Consignes:
**A)** Recopiez le passage du texte fourni compris entre « Mettons de côté » et « pendant plusieurs années. », ces deux extraits inclus.
**B)** D'après le texte fourni, combien de logements anciens faudrait-il réhabiliter chaque année pour atteindre les engagements de type « facteur 4 » sur le territoire national ?

Ces deux votes montrent d’abord que cette copropriété fait partie des copropriétés « sans problème
économique particulier », ensuite que ce qui est obligatoire est accepté et même largement, et que finalement c’est trop tôt ici pour l’idée d’ECS solaire…Mais il y a encore plus surprenant : un troisième vote portait sur l’arrêt du chauffage des parties communes (halls et montées d’escaliers), ce qui ne coûte rien et réduit immédiatement les charges. Ce point a été refusé à une écrasante majorité !
Mettons de côté les particularités de cette copropriété, de ses copropriétaires et résidents, de son passé et considérons-là simplement comme un exemple. Aujourd’hui combien de copropriétés en France ont réalisé des travaux d’économies d’énergie lourds ? Pratiquement aucune ! Olivier SIDLER, du cabinet ENERTECH, l’a fortement souligné, par exemple le 17 janvier 2007 lors d’une conférence à Lyon :La phase d’incitation n’est pas suffisante, il faut passer à une phase d’obligation. De plus, pour atteindre les engagements de type « facteur 4 » pour le territoire national, il considère qu’il faut réhabiliter 400.000 logements anciens par an pendant plusieurs années.
Pour le logement collectif social, les pouvoirs publics sont décideurs ou co-décideurs, et des travaux d’économie d’énergie sont –parfois- réalisés. Pour le logement collectif privé, comment obliger les copropriétés à décider de réaliser ces économies d’énergie ?

Données répertoriées:
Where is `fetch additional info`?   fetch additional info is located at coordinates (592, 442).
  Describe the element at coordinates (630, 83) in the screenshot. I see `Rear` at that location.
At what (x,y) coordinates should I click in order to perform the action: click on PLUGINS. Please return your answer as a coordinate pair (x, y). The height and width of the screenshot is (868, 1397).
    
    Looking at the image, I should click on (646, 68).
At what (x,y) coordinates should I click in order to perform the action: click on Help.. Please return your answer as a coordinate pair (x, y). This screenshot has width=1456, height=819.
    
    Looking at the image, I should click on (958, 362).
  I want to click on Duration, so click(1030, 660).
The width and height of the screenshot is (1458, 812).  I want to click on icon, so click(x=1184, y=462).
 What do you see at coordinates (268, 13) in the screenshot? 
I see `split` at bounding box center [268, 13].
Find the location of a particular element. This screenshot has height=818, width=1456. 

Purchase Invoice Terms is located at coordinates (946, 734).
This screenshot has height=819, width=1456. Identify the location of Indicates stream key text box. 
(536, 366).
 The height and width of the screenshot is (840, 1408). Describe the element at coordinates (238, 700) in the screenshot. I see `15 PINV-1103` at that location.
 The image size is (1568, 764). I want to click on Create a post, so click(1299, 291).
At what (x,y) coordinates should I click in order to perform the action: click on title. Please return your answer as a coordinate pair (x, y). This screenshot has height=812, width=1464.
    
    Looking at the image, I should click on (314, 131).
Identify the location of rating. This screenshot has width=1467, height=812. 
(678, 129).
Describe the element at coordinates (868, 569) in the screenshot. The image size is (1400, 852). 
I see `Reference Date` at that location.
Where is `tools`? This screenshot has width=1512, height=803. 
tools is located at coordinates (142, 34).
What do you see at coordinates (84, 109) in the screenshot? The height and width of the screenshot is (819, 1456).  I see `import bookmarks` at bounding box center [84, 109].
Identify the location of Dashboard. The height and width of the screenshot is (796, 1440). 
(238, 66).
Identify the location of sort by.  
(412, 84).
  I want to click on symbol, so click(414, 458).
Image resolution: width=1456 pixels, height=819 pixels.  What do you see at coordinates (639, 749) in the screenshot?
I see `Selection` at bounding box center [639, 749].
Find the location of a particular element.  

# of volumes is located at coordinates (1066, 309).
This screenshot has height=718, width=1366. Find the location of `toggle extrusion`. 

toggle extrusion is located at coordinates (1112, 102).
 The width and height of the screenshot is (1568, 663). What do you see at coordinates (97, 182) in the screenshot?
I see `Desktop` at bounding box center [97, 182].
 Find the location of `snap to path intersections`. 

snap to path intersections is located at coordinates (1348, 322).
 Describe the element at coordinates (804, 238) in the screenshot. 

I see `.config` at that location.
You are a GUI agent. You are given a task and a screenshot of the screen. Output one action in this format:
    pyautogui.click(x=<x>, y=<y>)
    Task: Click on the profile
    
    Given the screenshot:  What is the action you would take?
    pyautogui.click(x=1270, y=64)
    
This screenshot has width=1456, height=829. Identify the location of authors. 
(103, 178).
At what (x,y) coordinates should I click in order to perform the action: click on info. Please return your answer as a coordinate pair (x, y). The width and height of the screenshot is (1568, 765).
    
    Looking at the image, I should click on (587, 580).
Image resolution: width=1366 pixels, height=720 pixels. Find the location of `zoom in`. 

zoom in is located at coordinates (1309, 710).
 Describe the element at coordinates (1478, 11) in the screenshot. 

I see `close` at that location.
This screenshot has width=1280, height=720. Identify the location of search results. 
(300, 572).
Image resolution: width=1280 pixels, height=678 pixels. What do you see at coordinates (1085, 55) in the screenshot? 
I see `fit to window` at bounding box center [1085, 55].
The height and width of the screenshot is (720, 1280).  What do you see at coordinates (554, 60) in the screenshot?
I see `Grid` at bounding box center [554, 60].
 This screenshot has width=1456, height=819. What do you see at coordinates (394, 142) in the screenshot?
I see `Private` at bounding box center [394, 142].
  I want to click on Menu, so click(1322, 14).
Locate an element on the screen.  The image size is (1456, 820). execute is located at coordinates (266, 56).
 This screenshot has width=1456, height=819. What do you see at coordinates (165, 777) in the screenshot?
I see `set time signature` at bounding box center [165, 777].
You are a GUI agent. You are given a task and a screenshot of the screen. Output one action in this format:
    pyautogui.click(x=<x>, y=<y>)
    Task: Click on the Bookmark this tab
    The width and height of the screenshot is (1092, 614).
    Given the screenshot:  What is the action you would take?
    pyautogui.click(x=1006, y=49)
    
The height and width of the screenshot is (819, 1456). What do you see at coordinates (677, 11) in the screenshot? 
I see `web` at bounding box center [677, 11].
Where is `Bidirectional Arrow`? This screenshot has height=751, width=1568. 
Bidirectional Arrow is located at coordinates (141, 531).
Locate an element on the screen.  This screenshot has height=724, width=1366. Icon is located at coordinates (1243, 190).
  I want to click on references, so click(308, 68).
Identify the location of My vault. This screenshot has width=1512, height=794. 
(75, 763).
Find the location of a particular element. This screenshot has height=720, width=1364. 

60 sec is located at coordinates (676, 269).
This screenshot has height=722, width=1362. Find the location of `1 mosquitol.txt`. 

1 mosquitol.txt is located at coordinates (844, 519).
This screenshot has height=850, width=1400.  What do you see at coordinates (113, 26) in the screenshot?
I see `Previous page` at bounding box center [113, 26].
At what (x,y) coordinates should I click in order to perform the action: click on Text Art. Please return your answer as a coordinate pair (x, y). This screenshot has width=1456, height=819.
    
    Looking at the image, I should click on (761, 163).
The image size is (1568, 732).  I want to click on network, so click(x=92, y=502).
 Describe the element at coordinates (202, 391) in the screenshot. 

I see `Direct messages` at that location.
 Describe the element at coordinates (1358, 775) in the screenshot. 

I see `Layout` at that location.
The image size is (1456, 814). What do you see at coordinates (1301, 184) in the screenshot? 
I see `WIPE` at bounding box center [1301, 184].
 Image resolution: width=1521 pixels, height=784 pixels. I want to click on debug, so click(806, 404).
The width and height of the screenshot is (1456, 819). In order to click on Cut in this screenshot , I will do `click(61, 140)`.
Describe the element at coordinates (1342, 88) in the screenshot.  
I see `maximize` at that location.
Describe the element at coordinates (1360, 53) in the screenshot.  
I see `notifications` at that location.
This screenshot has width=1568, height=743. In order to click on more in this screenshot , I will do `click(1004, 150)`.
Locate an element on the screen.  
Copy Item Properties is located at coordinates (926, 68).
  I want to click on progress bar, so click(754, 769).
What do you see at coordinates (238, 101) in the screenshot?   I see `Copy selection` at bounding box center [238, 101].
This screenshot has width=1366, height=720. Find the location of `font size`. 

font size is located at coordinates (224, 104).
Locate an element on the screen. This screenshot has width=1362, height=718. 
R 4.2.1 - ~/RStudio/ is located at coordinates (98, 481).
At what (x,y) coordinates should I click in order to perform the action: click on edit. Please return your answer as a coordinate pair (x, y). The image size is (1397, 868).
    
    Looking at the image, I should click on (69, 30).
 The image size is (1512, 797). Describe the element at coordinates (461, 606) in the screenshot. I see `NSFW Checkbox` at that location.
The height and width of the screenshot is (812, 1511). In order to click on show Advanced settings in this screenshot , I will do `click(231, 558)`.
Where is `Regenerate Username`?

Réponses aux consignes:
**A)**
Mettons de côté les particularités de cette copropriété, de ses copropriétaires et résidents, de son passé et considérons-là simplement comme un exemple. Aujourd’hui combien de copropriétés en France ont réalisé des travaux d’économies d’énergie lourds ? Pratiquement aucune ! Olivier SIDLER, du cabinet ENERTECH, l’a fortement souligné, par exemple le 17 janvier 2007 lors d’une conférence à Lyon :La phase d’incitation n’est pas suffisante, il faut passer à une phase d’obligation. De plus, pour atteindre les engagements de type « facteur 4 » pour le territoire national, il considère qu’il faut réhabiliter 400.000 logements anciens par an pendant plusieurs années.

**B)** 400.000 logements anciens par an pendant plusieurs années.